A bit of a novice question and excuse me if it has already been asked before (I researched and didn't find the info I am looking for).  Anyway I was curious and decided to weigh the 3-Jaw chuck that came with my South Bend 9A and found that it weighs approx. 30lbs. I am worried this may be too heavy for the spindle/spindle bearings. Am I right to worry about using a chuck of that weight. It is also the only chuck I have at the moment.

Thanks for any help


----------



## DoogieB (Aug 20, 2016)

What's the diameter?


----------



## griffin6.5 (Aug 20, 2016)

DoogieB said:


> What's the diameter?



It is a 6" chuck 


Sent from my iPhone using Tapatalk


----------



## coffmajt (Aug 20, 2016)

I have a small 3 jaw and two different 4 jaws for my SB9 = the large 4 jaw is about 25 lb and has never caused me any issues.  As long as you keep good spindle oil in the cups you will be ok == Jack


----------



## Tony Wells (Aug 20, 2016)

Considering the cutting forces that are potentially there pushing and pulling on the spindle bearings, I'd say that 30 lbs is nowhere near the limit nor is an area of concern. I briefly looked for a max weight capacity for that machine, but was not successful in finding it. I'd find it hard to believe that the max workpiece weight would be anywhere near that low, and that, coupled with the forces of cutting should tell you that you're plenty safe with that chuck. Naturally, it will take a little longer to coast down without some braking system, but that's the tradeoff.

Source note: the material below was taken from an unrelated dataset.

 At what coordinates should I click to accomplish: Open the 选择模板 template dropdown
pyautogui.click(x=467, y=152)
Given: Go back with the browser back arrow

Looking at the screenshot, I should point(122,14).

Of course, any time you add to the bearing load, lubrication becomes even more important.


----------



## DoogieB (Aug 20, 2016)

That's definitely a stout 6" chuck!  I know the 6" Logan 4 Jaw I used on my 10K is noticeably heavily than the 5" Bison but I've never weighed either of them.

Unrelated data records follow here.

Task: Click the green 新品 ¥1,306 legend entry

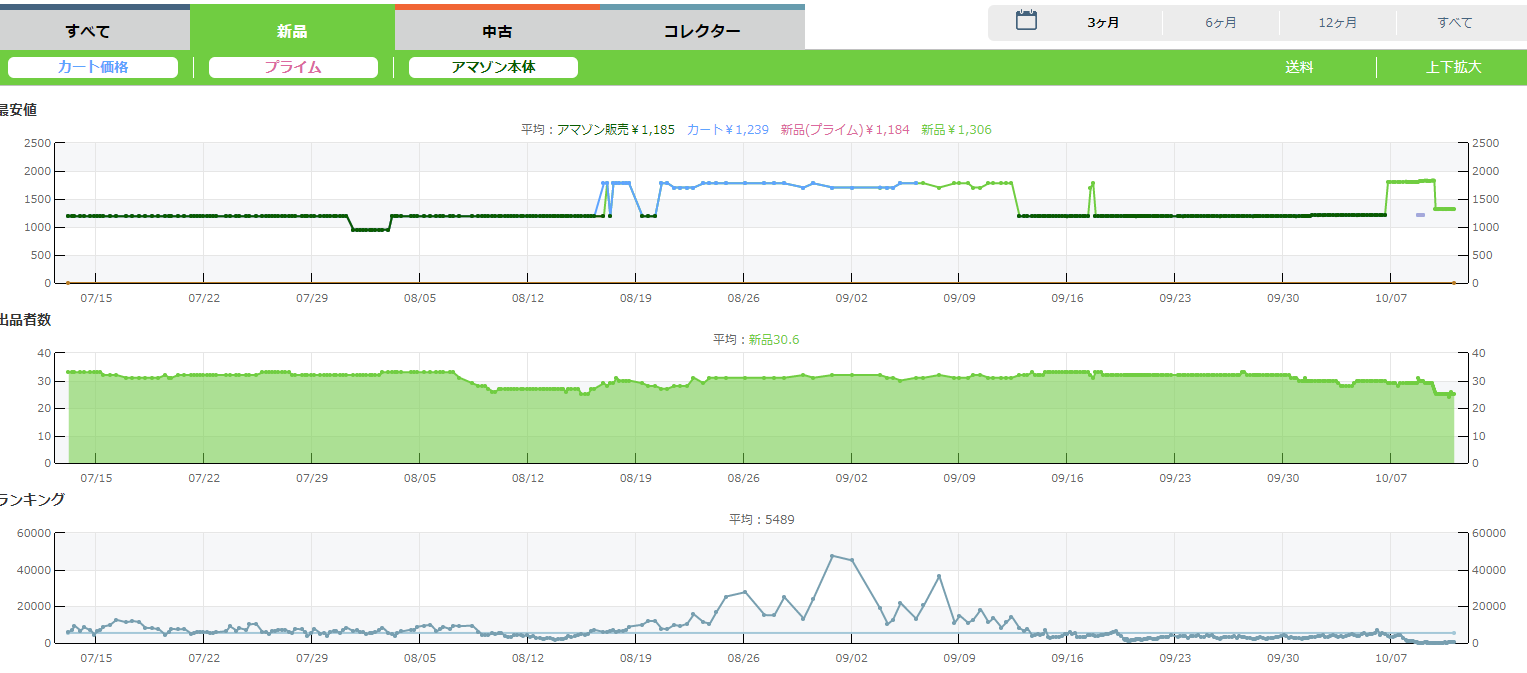Action: [x=956, y=130]
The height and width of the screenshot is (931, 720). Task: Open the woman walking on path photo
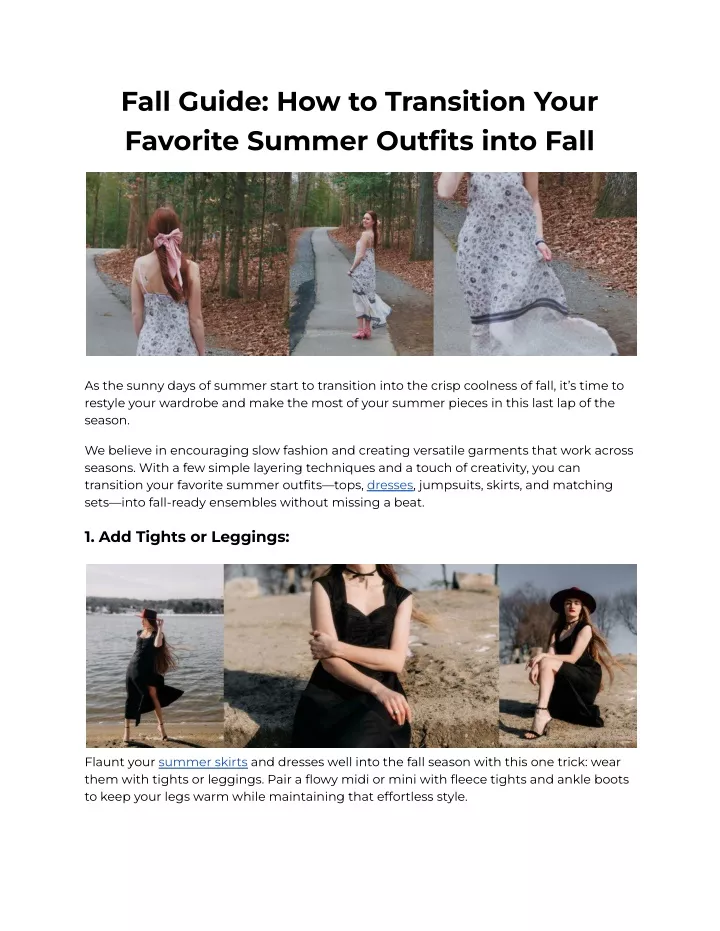(361, 264)
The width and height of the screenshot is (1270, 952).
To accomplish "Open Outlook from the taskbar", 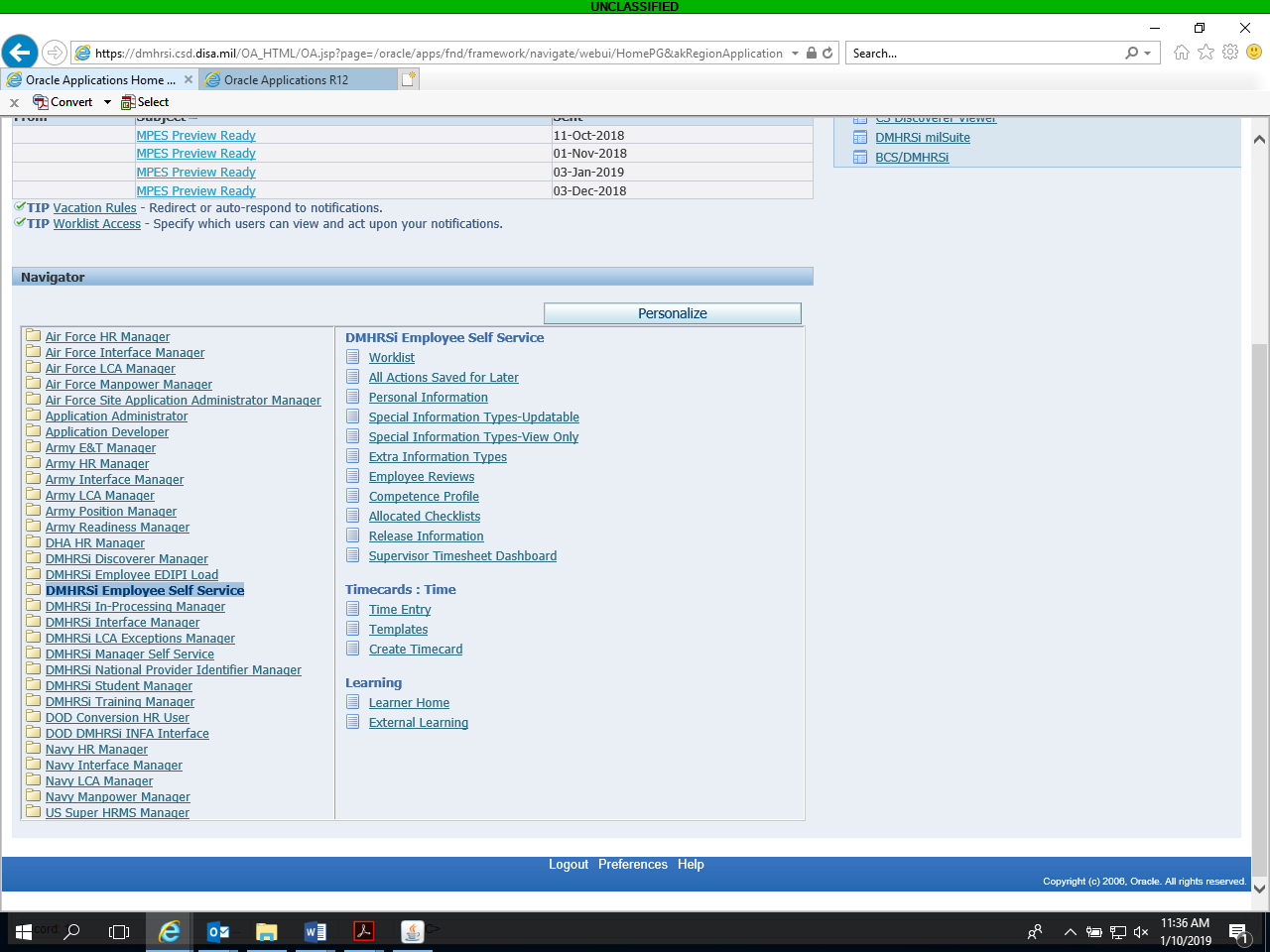I will click(218, 931).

I dug around in a PDF of the 1967 South Bend catalog and found that they sold a chuck for the 9a/10K that was marked as weighing 33 pounds so I don't think you have anything to worry about.


----------



## griffin6.5 (Aug 20, 2016)

Thank you all very much for putting my nerves to rest.  30lbs seemed like a lot for a 6" chuck to me as well. I guess I won't worry about it too much then 


Sent from my iPhone using Tapatalk


----------



## Mark_f (Aug 21, 2016)

The 3 jaw 6" chuck on my south bend 9 is the one that came with it when it was new ( in 1945) and it weighs around 34 pounds. It is very thick and heavy duty. The 4 jaw is much lighter.


----------



## dlane (Aug 21, 2016)

The lathe was designed to use that Chuck,


----------